By Taryn Kiekow
NRDC applauds EPA for conducting an open and transparent process for the Bristol Bay Watershed Assessment. Today, November 9th, EPA release a report from the independent scientists that the agency convened last summer to review its draft Bristol Bay Watershed Assessment. Those scientists offered both praise and recommendations for improvement, but overall commended EPA for a comprehensive report. EPA will consider the peer reviewers’ report before finalizing its Watershed Assessment, which could lead the agency to prohibit the proposed Pebble Mine under the Clean Water Act.

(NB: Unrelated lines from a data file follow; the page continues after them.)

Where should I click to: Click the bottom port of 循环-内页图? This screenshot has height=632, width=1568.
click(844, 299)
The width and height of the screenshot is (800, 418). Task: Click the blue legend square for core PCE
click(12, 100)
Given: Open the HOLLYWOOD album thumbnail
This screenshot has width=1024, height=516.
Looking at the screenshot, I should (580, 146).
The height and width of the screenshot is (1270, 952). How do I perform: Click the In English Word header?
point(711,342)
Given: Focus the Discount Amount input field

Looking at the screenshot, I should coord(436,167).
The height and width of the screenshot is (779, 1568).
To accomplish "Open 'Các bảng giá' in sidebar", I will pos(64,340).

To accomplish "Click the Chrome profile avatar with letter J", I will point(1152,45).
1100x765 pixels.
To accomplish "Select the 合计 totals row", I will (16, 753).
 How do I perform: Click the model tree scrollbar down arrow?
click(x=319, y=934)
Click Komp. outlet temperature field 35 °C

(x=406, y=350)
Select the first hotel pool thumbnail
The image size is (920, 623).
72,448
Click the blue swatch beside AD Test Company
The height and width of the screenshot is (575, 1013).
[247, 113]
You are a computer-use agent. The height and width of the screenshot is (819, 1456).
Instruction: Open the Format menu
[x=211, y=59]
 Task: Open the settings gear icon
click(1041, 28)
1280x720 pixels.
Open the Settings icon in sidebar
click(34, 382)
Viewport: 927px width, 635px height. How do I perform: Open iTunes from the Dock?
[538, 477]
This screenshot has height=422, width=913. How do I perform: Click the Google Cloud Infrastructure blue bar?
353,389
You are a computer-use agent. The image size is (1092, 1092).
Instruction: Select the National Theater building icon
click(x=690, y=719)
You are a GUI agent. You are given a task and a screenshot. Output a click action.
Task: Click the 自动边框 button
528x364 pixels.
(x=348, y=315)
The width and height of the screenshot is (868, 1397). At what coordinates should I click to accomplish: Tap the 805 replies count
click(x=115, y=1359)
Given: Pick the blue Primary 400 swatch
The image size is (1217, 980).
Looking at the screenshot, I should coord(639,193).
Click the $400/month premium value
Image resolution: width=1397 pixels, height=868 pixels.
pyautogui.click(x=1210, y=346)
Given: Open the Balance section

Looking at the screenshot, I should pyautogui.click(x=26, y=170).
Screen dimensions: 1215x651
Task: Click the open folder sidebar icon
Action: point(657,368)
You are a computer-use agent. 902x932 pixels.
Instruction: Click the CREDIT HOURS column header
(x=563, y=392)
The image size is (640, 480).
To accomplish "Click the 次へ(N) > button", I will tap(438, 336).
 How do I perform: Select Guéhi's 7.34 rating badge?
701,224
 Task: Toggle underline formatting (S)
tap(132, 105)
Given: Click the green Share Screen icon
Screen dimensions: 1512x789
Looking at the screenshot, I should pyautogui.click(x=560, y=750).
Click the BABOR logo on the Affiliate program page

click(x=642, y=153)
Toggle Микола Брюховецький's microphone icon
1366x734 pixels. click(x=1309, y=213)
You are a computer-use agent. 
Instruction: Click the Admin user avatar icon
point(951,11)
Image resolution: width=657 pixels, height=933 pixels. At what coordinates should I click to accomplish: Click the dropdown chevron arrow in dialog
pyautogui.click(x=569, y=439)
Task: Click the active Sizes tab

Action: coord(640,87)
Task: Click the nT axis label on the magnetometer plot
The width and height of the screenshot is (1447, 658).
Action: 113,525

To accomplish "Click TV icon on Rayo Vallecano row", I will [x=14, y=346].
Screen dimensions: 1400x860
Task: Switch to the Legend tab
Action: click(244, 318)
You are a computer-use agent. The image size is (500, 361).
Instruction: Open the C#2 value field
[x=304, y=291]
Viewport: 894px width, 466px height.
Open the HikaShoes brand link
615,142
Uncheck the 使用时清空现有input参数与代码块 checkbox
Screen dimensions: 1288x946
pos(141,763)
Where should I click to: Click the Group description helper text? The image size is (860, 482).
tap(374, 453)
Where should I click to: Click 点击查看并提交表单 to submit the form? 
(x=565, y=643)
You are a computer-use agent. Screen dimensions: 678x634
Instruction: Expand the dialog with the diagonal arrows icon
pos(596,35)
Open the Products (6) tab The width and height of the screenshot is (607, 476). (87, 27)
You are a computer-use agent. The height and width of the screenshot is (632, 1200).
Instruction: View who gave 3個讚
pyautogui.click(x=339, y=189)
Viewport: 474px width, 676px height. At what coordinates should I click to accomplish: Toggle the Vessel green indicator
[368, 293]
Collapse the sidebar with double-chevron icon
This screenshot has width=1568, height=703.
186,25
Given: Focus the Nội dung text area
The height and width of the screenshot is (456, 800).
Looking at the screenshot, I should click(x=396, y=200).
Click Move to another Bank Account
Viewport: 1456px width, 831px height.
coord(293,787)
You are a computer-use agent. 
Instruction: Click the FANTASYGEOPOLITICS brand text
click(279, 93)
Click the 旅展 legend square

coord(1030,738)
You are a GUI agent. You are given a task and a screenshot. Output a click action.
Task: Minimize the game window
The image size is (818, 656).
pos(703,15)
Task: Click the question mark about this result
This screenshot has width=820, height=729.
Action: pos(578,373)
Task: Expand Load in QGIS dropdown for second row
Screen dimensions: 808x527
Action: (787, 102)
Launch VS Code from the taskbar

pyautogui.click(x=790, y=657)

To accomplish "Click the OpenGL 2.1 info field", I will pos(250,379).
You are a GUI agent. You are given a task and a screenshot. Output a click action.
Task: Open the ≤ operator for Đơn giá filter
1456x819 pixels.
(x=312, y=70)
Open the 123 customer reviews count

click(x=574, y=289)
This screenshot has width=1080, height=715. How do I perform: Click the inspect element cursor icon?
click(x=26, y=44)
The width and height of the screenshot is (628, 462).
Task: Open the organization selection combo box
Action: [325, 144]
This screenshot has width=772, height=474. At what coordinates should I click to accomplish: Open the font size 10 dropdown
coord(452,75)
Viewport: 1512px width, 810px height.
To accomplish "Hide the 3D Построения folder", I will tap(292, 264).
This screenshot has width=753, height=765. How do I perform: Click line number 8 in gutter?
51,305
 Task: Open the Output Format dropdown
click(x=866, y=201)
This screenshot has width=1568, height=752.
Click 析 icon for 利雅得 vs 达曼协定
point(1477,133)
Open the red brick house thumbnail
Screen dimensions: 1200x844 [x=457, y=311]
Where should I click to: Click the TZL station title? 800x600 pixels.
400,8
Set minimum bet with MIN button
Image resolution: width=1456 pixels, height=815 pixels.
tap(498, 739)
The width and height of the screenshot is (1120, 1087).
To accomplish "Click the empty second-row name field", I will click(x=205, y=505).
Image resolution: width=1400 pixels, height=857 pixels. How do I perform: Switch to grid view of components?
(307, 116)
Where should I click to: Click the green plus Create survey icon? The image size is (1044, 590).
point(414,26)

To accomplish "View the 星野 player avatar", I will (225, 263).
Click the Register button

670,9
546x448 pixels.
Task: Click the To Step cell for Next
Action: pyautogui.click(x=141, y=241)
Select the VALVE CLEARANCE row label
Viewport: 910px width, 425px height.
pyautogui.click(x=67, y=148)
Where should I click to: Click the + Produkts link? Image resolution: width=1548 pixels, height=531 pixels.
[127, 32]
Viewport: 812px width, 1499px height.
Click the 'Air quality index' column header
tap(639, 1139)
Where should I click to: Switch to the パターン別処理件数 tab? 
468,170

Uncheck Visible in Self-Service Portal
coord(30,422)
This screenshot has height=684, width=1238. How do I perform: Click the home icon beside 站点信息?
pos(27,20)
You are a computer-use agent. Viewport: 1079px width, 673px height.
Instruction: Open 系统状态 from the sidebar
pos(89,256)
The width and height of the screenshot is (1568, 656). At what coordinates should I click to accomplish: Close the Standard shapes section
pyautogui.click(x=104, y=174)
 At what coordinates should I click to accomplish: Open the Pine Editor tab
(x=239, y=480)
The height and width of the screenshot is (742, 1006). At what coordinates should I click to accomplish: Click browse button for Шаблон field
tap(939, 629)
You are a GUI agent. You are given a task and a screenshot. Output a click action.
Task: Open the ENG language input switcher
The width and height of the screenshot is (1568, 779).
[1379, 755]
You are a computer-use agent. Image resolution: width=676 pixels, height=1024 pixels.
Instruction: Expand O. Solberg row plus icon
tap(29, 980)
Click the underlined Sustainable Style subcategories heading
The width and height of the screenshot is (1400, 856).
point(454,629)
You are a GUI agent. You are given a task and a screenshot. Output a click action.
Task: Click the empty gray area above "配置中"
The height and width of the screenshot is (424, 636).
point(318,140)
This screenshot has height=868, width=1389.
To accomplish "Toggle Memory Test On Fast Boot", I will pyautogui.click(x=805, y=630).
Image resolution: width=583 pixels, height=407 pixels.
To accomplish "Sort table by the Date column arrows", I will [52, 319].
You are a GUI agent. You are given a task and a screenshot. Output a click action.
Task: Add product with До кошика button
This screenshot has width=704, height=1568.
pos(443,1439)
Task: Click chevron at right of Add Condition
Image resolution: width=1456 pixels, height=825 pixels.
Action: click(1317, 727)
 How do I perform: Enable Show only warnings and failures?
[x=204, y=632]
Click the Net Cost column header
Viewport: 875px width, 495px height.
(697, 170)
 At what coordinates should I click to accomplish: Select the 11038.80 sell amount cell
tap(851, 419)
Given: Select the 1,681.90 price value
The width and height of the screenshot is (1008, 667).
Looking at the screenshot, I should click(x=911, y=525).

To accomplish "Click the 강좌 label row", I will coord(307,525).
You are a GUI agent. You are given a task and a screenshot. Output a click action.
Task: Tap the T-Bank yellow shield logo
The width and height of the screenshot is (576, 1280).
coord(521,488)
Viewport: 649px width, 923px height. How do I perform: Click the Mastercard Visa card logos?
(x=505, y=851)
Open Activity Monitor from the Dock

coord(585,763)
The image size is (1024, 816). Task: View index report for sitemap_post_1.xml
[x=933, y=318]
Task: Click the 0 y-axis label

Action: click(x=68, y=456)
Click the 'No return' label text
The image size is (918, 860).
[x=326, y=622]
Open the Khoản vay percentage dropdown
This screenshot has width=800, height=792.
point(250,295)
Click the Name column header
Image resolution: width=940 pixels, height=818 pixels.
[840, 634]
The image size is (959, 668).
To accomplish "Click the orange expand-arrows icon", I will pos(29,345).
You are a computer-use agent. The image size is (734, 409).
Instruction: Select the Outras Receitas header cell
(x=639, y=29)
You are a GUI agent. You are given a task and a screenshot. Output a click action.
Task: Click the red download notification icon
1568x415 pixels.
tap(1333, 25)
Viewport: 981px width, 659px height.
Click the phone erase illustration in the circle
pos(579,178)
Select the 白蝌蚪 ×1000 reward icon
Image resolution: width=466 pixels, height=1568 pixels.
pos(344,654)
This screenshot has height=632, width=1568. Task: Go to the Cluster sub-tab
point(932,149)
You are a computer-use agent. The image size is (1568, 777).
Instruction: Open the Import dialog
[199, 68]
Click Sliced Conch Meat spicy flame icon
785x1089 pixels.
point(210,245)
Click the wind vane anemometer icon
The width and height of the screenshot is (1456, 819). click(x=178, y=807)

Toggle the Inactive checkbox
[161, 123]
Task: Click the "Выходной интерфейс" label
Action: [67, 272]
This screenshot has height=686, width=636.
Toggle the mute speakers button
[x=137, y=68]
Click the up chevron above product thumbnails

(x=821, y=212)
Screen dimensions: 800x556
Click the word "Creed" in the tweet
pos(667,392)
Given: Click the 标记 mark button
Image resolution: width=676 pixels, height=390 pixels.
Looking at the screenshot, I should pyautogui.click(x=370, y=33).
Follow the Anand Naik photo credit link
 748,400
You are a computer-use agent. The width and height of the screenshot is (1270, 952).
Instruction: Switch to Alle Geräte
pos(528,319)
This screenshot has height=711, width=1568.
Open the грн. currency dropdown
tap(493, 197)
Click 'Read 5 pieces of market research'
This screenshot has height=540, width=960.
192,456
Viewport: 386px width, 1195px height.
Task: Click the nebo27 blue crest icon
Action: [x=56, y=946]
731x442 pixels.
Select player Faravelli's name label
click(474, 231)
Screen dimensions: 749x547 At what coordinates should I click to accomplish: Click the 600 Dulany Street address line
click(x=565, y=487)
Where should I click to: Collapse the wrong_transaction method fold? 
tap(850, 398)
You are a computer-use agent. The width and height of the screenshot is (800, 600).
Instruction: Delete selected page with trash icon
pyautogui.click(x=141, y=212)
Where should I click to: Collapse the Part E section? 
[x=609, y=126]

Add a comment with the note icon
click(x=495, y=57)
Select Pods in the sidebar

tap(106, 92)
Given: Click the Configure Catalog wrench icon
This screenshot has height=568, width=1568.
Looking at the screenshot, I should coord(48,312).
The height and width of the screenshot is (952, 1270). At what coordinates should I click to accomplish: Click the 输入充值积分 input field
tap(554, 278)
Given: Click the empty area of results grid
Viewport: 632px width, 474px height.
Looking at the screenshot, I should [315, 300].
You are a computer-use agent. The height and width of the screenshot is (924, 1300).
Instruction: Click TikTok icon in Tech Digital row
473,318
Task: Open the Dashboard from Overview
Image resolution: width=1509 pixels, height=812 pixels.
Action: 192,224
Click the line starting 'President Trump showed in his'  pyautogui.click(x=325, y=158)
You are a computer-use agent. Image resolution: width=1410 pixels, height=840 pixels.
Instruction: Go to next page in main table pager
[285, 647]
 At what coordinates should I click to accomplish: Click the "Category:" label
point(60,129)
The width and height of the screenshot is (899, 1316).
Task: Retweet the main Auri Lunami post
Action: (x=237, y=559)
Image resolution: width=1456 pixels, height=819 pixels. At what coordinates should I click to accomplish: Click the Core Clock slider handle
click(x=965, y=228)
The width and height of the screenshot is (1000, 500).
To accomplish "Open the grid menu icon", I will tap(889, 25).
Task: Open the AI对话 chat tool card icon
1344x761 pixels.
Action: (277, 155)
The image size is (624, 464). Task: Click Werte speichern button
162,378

EPA convened a transparent process and asked both the public and independent scientists to review its draft Bristol Bay Watershed Assessment issued in May 2012. In a report, 12 independent scientists “commended EPA for an assessment of a challenging, complex scientific issue, working with data of variable quantity and quality.” Many of the scientific reviewers complimented EPA on its “well-written” and “comprehensive” assessment. Per the charge from EPA, they also offered recommendations for “improving the draft document, relating to scope, technical content, and clarity of presentation.”
EPA’s darft Watershed Assessment found that Pebble Mine would have “significant impacts” on fish populations and streams surrounding the mine site. Even at its minimum size, Pebble Mine would eliminate or block 55 to 87 miles of salmon streams and at least 2500 acres of wetlands – key habitat for sockeye, other fishes and the vast Southwest Alaskan ecosystem that depends on the healthy fisheries. A tailings dam failure releasing toxic mine waste would have “catastrophic” effects on the ecosystem and region.
If anything, EPA’s draft Watershed Assessment actually underestimated risk. As one reviewer noted, “[g]iven the extremely long-term nature of the projected Pebble project, and the irreversible changes which would be imposed to the region, the risks seem, if anything, understated.”
Several peer reviewers pointed out that EPA’s assumptions are unrealistically conservative. For instance, the peer reviewers recommended that EPA consider ancillary development and climate change, as well as the challenges of storing toxic mine tailings “in perpetuity.” Maintaining mine tailings for tens of thousands of years is “problematic.” One reviewer struggled “with the idea of this mine being monitored and maintained ‘in perpetuity’” and noted that “the cards are stacked against [salmon].”
The peer reviewers also suggested that EPA consider other risks by detailing “a broader range of mining scenarios,” the “interconnectedness of groundwater and surface water and its importance to fish habitat in the watersheds,” impacts to fish other than sockeye salmon, and non-fish related impacts.
The end result would be even more significant risks than EPA detailed in its draft Watershed Assessment.
EPA was asked by Alaska Natives, commercial fishermen, Bristol Bay residents, sportsmen, churches, and conservation groups to protect Bristol Bay. NRDC’s members and activists alone have generated more than a million petitions calling for a stop to the mine.
EPA’s draft Watershed Assessment provides more than enough information to find with absolute certainty that large-scale mining (like Pebble Mine) in the Bristol Bay watershed would pose enormous, irreversible harm to the watershed’s natural resources — and the people and wildlife that depend on those resources.
As one reviewer commented: “…make no mistake, we cannot have both mining and productive salmon stocks in the Bristol Bay watershed…”
We urge EPA to finalize the Watershed Assessment, incorporating recommendations from the peer review report to examine all aspects of harm associated with the proposed mine.
And we urge EPA to use its authority under the Clean Water Act protect the people and wildlife of Bristol Bay.